[EXERCISE INPUT]

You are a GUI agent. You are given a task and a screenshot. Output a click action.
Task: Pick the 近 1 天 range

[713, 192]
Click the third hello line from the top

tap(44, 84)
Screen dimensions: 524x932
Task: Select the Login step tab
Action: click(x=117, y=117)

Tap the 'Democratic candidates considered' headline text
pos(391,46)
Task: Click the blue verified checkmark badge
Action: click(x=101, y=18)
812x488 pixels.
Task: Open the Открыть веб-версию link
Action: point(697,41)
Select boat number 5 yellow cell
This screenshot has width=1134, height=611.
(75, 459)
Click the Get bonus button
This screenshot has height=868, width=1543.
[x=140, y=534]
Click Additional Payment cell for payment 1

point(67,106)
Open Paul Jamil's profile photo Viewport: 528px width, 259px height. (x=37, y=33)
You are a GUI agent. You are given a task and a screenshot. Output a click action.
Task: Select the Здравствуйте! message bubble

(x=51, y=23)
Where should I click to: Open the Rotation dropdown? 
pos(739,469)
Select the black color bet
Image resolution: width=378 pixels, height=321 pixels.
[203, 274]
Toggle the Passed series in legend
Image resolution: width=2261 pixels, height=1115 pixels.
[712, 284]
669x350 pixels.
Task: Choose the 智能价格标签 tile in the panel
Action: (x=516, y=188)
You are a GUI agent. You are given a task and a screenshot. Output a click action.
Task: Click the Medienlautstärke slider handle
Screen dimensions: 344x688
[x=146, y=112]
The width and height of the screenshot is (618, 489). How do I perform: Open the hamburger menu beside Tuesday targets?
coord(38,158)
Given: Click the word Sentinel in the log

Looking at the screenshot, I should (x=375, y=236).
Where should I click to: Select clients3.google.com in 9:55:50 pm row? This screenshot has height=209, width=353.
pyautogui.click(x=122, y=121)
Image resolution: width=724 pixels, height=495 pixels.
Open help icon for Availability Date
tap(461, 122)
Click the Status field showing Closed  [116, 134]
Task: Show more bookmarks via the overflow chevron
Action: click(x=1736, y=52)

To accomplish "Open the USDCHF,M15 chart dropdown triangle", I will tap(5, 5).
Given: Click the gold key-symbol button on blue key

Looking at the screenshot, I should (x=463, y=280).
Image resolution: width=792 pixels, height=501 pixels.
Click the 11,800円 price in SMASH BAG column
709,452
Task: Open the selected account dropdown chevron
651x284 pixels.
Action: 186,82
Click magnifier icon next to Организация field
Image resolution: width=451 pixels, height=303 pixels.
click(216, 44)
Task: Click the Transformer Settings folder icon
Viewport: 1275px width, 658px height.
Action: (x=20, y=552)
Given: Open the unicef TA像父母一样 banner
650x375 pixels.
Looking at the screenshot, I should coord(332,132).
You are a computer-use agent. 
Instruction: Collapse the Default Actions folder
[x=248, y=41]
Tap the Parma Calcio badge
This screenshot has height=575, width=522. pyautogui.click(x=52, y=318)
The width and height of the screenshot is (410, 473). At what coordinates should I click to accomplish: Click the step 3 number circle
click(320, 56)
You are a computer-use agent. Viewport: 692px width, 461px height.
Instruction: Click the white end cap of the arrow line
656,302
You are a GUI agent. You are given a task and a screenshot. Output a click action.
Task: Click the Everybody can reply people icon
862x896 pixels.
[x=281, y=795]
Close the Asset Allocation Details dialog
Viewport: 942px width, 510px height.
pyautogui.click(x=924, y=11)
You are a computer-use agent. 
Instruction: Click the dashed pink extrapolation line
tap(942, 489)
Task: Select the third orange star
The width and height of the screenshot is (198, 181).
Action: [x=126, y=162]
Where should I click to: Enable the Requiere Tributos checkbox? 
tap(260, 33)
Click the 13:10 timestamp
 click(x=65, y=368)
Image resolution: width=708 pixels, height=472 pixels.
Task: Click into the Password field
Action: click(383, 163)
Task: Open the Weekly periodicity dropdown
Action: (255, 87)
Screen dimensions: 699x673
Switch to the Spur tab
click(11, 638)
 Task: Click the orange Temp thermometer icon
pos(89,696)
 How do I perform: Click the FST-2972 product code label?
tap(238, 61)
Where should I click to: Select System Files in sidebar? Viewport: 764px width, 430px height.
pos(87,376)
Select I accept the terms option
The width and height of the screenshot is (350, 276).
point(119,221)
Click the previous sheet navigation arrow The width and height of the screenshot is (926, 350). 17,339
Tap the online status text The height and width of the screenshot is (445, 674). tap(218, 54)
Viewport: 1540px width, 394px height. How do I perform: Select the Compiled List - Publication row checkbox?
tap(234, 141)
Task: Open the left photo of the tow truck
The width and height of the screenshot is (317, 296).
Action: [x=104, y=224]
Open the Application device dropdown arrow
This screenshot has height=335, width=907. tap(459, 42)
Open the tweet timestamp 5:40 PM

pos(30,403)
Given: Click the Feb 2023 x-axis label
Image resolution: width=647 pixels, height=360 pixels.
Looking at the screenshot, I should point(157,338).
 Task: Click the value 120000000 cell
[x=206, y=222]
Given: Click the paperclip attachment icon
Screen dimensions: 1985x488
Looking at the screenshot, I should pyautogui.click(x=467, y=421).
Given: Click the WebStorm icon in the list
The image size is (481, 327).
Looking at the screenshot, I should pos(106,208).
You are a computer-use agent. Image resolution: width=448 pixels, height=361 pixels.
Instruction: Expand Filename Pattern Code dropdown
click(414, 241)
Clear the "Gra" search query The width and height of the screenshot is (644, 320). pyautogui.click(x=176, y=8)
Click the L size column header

[/EXERCISE INPUT]

AIM OF THE TASK: All records must be transcribed exactly, with none left out.

OUTPUT BELOW:
You are a GUI agent. You are given a task and a screenshot. Output a click action.
Task: Pick the 近 1 天 range

[713, 192]
Click the third hello line from the top

tap(44, 84)
Screen dimensions: 524x932
Task: Select the Login step tab
Action: click(x=117, y=117)

Tap the 'Democratic candidates considered' headline text
pos(391,46)
Task: Click the blue verified checkmark badge
Action: click(x=101, y=18)
812x488 pixels.
Task: Open the Открыть веб-версию link
Action: point(697,41)
Select boat number 5 yellow cell
This screenshot has width=1134, height=611.
(75, 459)
Click the Get bonus button
This screenshot has height=868, width=1543.
[x=140, y=534]
Click Additional Payment cell for payment 1

point(67,106)
Open Paul Jamil's profile photo Viewport: 528px width, 259px height. (x=37, y=33)
You are a GUI agent. You are given a task and a screenshot. Output a click action.
Task: Select the Здравствуйте! message bubble

(x=51, y=23)
Where should I click to: Open the Rotation dropdown? 
pos(739,469)
Select the black color bet
Image resolution: width=378 pixels, height=321 pixels.
[203, 274]
Toggle the Passed series in legend
Image resolution: width=2261 pixels, height=1115 pixels.
[712, 284]
669x350 pixels.
Task: Choose the 智能价格标签 tile in the panel
Action: (x=516, y=188)
You are a GUI agent. You are given a task and a screenshot. Output a click action.
Task: Click the Medienlautstärke slider handle
Screen dimensions: 344x688
[x=146, y=112]
The width and height of the screenshot is (618, 489). How do I perform: Open the hamburger menu beside Tuesday targets?
coord(38,158)
Given: Click the word Sentinel in the log

Looking at the screenshot, I should (x=375, y=236).
Where should I click to: Select clients3.google.com in 9:55:50 pm row? This screenshot has height=209, width=353.
pyautogui.click(x=122, y=121)
Image resolution: width=724 pixels, height=495 pixels.
Open help icon for Availability Date
tap(461, 122)
Click the Status field showing Closed  [116, 134]
Task: Show more bookmarks via the overflow chevron
Action: click(x=1736, y=52)

To accomplish "Open the USDCHF,M15 chart dropdown triangle", I will tap(5, 5).
Given: Click the gold key-symbol button on blue key

Looking at the screenshot, I should (x=463, y=280).
Image resolution: width=792 pixels, height=501 pixels.
Click the 11,800円 price in SMASH BAG column
709,452
Task: Open the selected account dropdown chevron
651x284 pixels.
Action: 186,82
Click magnifier icon next to Организация field
Image resolution: width=451 pixels, height=303 pixels.
click(216, 44)
Task: Click the Transformer Settings folder icon
Viewport: 1275px width, 658px height.
Action: (x=20, y=552)
Given: Open the unicef TA像父母一样 banner
650x375 pixels.
Looking at the screenshot, I should coord(332,132).
You are a computer-use agent. 
Instruction: Collapse the Default Actions folder
[x=248, y=41]
Tap the Parma Calcio badge
This screenshot has height=575, width=522. pyautogui.click(x=52, y=318)
The width and height of the screenshot is (410, 473). At what coordinates should I click to accomplish: Click the step 3 number circle
click(320, 56)
You are a computer-use agent. Viewport: 692px width, 461px height.
Instruction: Click the white end cap of the arrow line
656,302
You are a GUI agent. You are given a task and a screenshot. Output a click action.
Task: Click the Everybody can reply people icon
862x896 pixels.
[x=281, y=795]
Close the Asset Allocation Details dialog
Viewport: 942px width, 510px height.
pyautogui.click(x=924, y=11)
You are a computer-use agent. 
Instruction: Click the dashed pink extrapolation line
tap(942, 489)
Task: Select the third orange star
The width and height of the screenshot is (198, 181).
Action: [x=126, y=162]
Where should I click to: Enable the Requiere Tributos checkbox? 
tap(260, 33)
Click the 13:10 timestamp
 click(x=65, y=368)
Image resolution: width=708 pixels, height=472 pixels.
Task: Click into the Password field
Action: click(383, 163)
Task: Open the Weekly periodicity dropdown
Action: (255, 87)
Screen dimensions: 699x673
Switch to the Spur tab
click(11, 638)
 Task: Click the orange Temp thermometer icon
pos(89,696)
 How do I perform: Click the FST-2972 product code label?
tap(238, 61)
Where should I click to: Select System Files in sidebar? Viewport: 764px width, 430px height.
pos(87,376)
Select I accept the terms option
The width and height of the screenshot is (350, 276).
point(119,221)
Click the previous sheet navigation arrow The width and height of the screenshot is (926, 350). 17,339
Tap the online status text The height and width of the screenshot is (445, 674). tap(218, 54)
Viewport: 1540px width, 394px height. How do I perform: Select the Compiled List - Publication row checkbox?
tap(234, 141)
Task: Open the left photo of the tow truck
The width and height of the screenshot is (317, 296).
Action: [x=104, y=224]
Open the Application device dropdown arrow
This screenshot has height=335, width=907. tap(459, 42)
Open the tweet timestamp 5:40 PM

pos(30,403)
Given: Click the Feb 2023 x-axis label
Image resolution: width=647 pixels, height=360 pixels.
Looking at the screenshot, I should point(157,338).
 Task: Click the value 120000000 cell
[x=206, y=222]
Given: Click the paperclip attachment icon
Screen dimensions: 1985x488
Looking at the screenshot, I should pyautogui.click(x=467, y=421).
Given: Click the WebStorm icon in the list
The image size is (481, 327).
Looking at the screenshot, I should pos(106,208).
You are a computer-use agent. Image resolution: width=448 pixels, height=361 pixels.
Instruction: Expand Filename Pattern Code dropdown
click(414, 241)
Clear the "Gra" search query The width and height of the screenshot is (644, 320). pyautogui.click(x=176, y=8)
Click the L size column header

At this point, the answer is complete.